Stated exercise>
Copy the lines below word for word, but leave the pictures out.

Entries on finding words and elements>

■ ■ ■ ■

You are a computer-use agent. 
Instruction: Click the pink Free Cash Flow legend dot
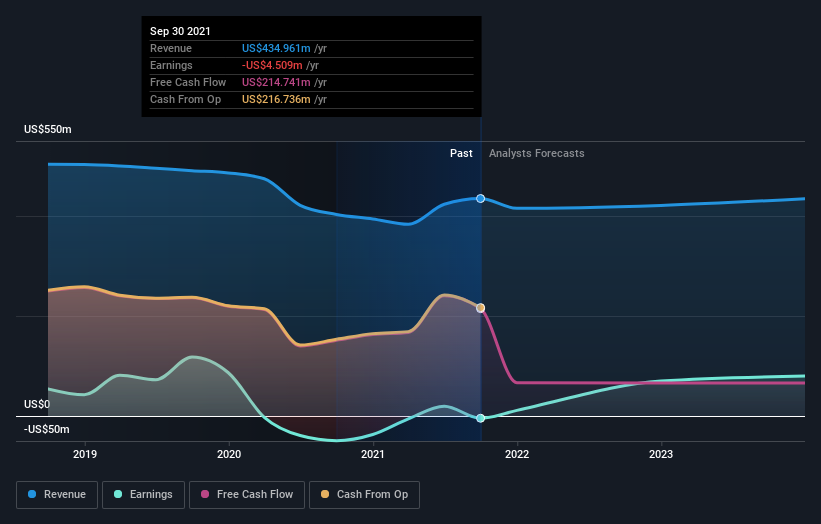click(x=206, y=494)
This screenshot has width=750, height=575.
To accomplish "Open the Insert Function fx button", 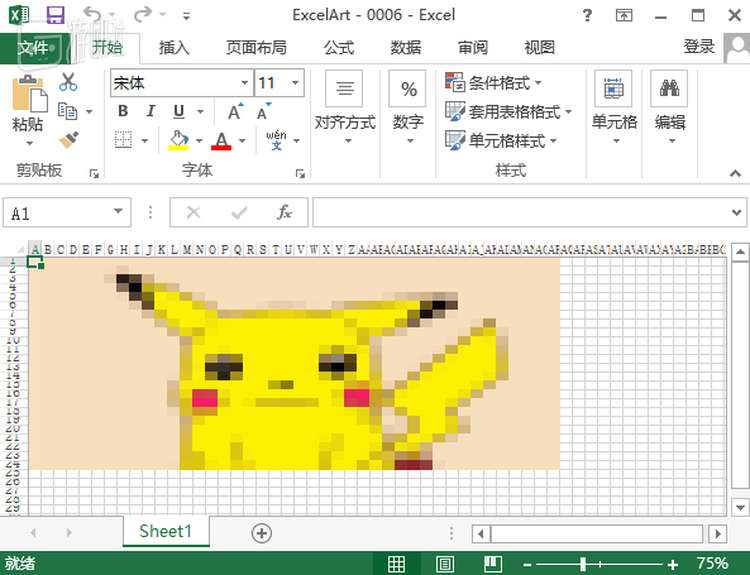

■ ■ ■ ■

Solution to this task>
You are a computer-use agent. 
Instruction: Click the pink Free Cash Flow legend dot
click(x=206, y=494)
This screenshot has width=750, height=575.
To accomplish "Open the Insert Function fx button", 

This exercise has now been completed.